What does a round of golf mean to you? How much effort does it take for you to pick up your clubs and go out to play a round of golf?
I bet you don’t think much about it, do you? Today’s article is going to inspire you. It is written by Patrick Scott who is currently rehabilitating at Haggin Oaks with the Morton Golf Foundation after a bike accident on the American River Bike Trail changed his life forever.
I recently completed nine holes of golf at Haggin Oaks, and I am tired. Many people reading this story will think that nine holes may not sound like much. Before August 11, 2011 I suspect, I too would sneer at the idea that a mere nine holes was fatiguing. Before that day, my 64-year-old body would walk 18 holes before my usual 30 mile bike ride. Then, while on an easy bicycle ride with friends that Sunday in 2011, my front wheel inexplicably stopped and I flipped over my handlebars. Within the breath of a heartbeat my triathlete’s body was broken.
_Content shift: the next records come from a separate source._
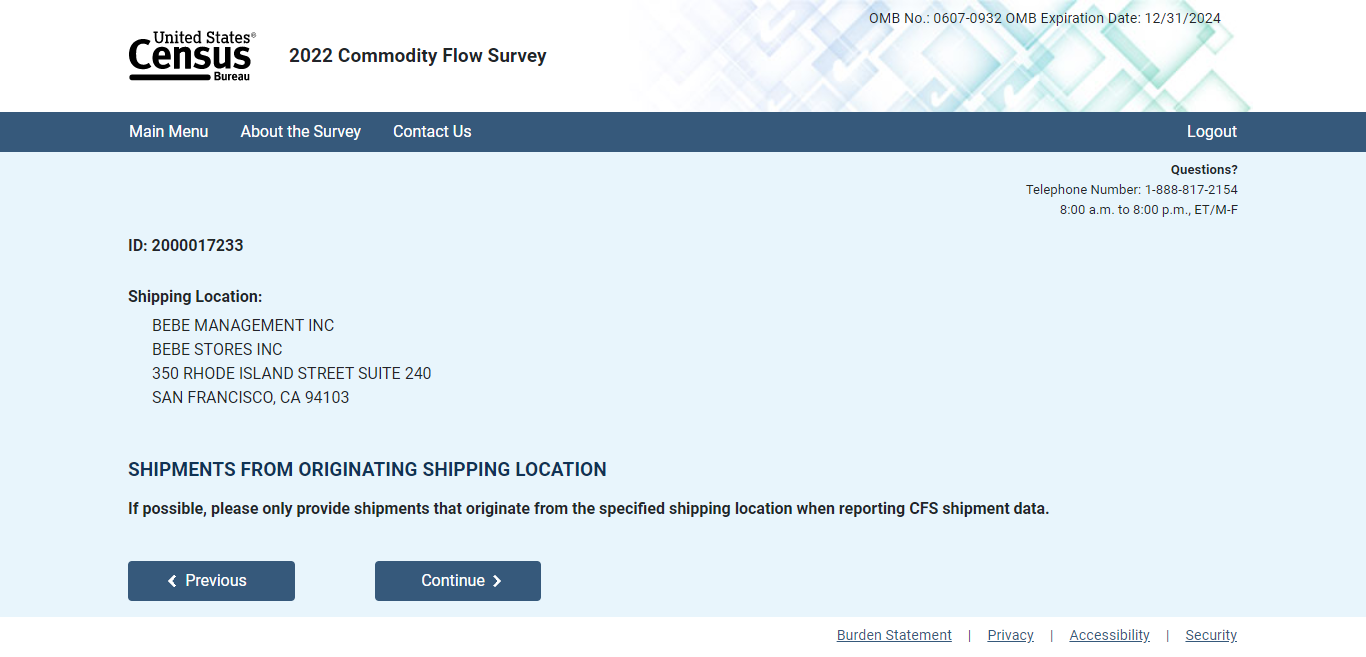Click the Shipments From Originating Shipping Location heading
This screenshot has height=657, width=1366.
point(367,470)
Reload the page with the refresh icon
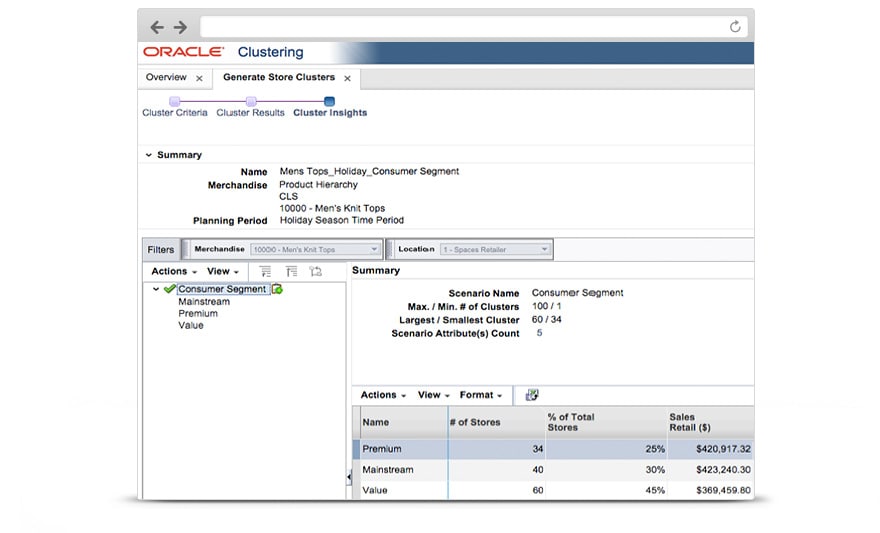880x533 pixels. [x=735, y=27]
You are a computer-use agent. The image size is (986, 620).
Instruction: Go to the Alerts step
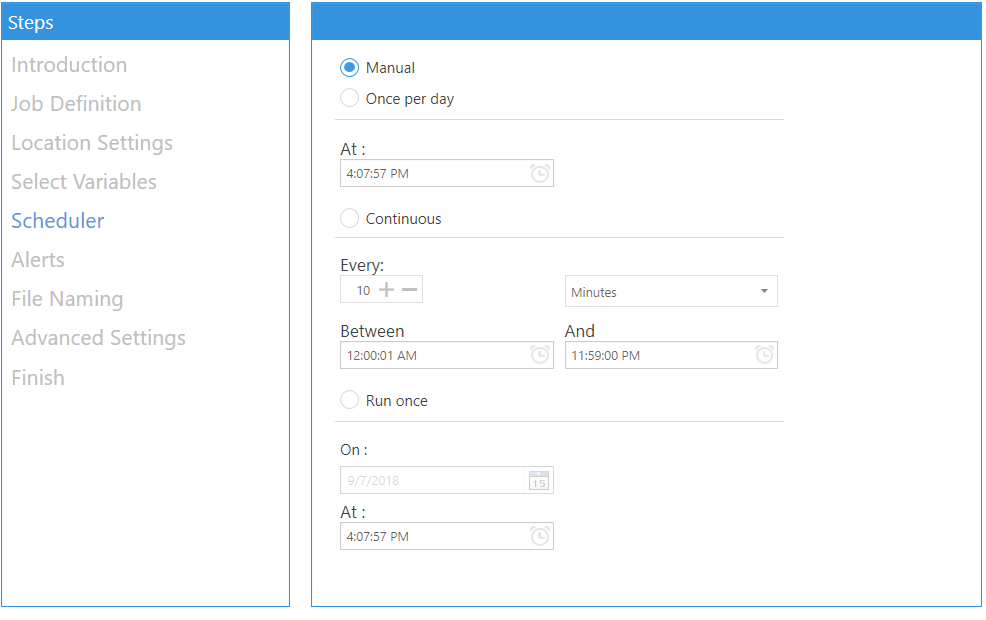pyautogui.click(x=37, y=259)
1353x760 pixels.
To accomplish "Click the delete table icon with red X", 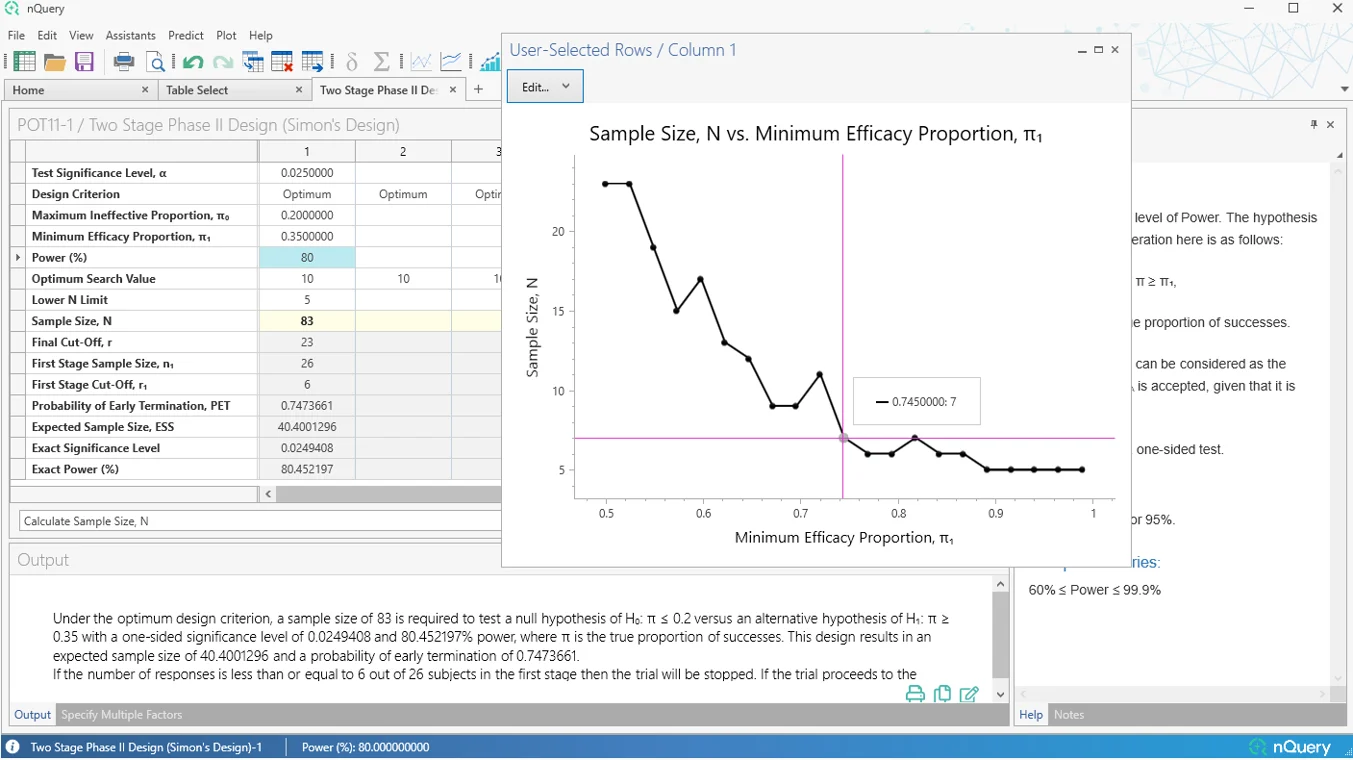I will pyautogui.click(x=282, y=62).
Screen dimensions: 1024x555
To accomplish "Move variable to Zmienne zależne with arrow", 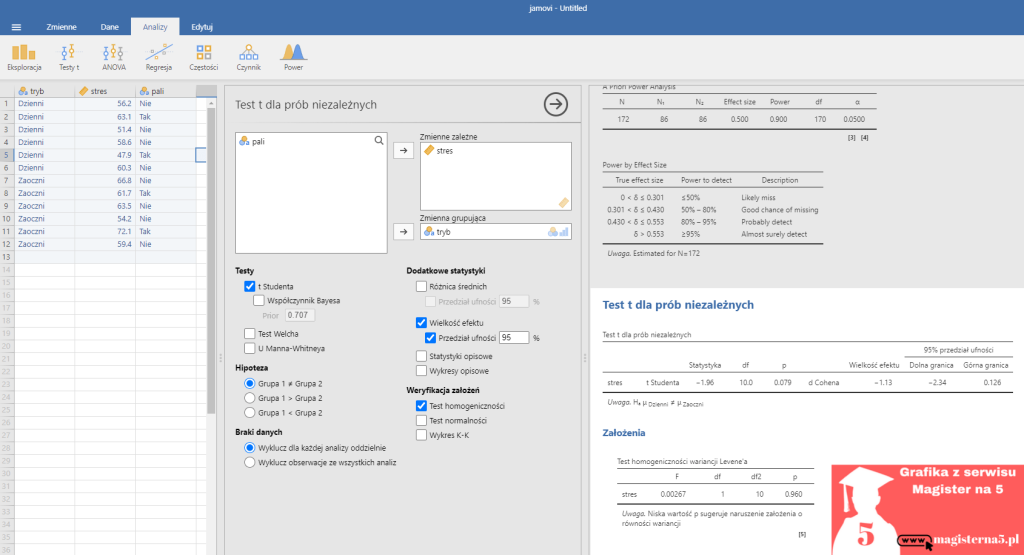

Without knowing why, for 10 foggy seconds, I found myself on the road and could not move my legs or arms. I remember thinking that this was merely another small bump in my history of athletic bumps. The next thing I remembered, a couple of weeks later, was learning I was a C5-6 quadriplegic and that my entire life changed. I was paralyzed from my chest down to my feet. Not only were my arms, hands and legs frozen, I could hardly breathe. For the next month, at least, I thought I was in a nightmare that would end, and I would wake up. When I finally awoke was the day I realized my nightmare was real. Suffering the death of the life you used to know apparently has the same stages of mourning as mourning the death of another. Reluctantly, I moved through each of them.
For the next three months in Denver’s Craig Rehabilitation Hospital I tried to relearn how to live as a quadriplegic. I hated my life. I suffered through numerous infections and a loss of about 35 pounds of muscle mass. In addition, hope of recovering any athletic prowess was gone. Despite feeling as if living in a dark cold smooth walled hole, I forced myself to attend every Craig rehabilitation class. They designed a busy daily schedule. Although encouraged by Craig’s staff to do as much as possible, I wanted to die. But my athlete training refused to quit; especially on myself.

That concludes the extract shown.